安藤税理士法人の加藤です。今年も早いもので12月に入り、年末調整の時期が差し掛かってきました。給与所得者、つまり勤務先から給与をもらっている方は原則として年末調整によって所得税の計算は完了します。扶養控除等(異動)申告書と保険料控除申告書を勤務先に提出し、生命保険に加入している方などは必要な書類を添付すれば1年間の所得税の精算がされます。自ら確定申告を行う必要はありません。

しかし、給与所得者であっても「確定申告を行わなければならない場合」と「申告をしないと損をしてしまう場合」があります。下記以外にも様々なパターンがありますが、今回はよくあるものに絞って紹介します。

1.確定申告を行わなければならない場合

以下に該当する方は確定申告を行う義務があります。うっかり忘れてしまうとペナルティを受けてしまいます。

(1)その年の給与収入が2,000万円以上である場合

(2)2ヶ所以上の勤務先から給与の支払を受けている場合

(3)副収入の所得が20万円を超える場合

2.申告をしないと損する場合

以下に該当する方は確定申告をしなくてもペナルティはありませんが、自ら申告をしないと控除が受けられず損をしてしまいます。

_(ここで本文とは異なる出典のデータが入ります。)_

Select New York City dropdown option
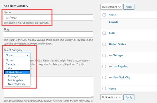157x103 pixels. (x=17, y=84)
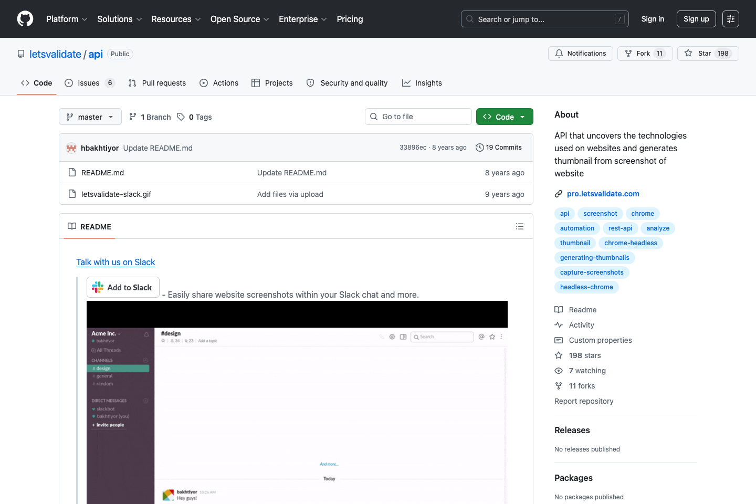Click the Insights graph icon

click(x=406, y=83)
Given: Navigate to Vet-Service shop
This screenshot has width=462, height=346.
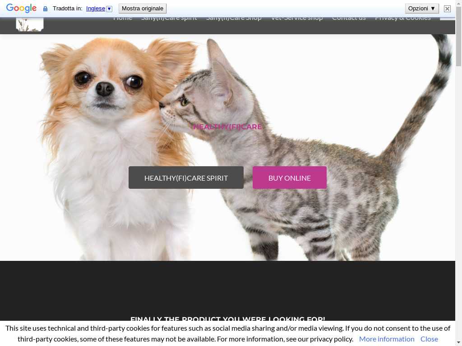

(1)ふるさと納税などの寄附を行い、寄附金控除を受ける場合

(2)災害や盗難に遭い、雑損控除を受ける場合

(3)多額の医療費を支払い、医療費控除を受ける場合

(4)年の途中で退職し、再就職しないまま年を越した場合

上記の(1)寄附金控除(2)雑損控除(3)医療費控除は年末調整では適用を受けることができません。(4)の場合は年末調整が行われていないため、所得税を納めすぎている状態になっています。給与所得者で2.のいずれかに該当する方が行う申告は還付申告といって、確定申告期間とは関係なく、その年の翌1月1日から5年間の期限が設けられています。心当たりのある方は今一度、過去の収入や支出を見直してみてはいかがでしょうか。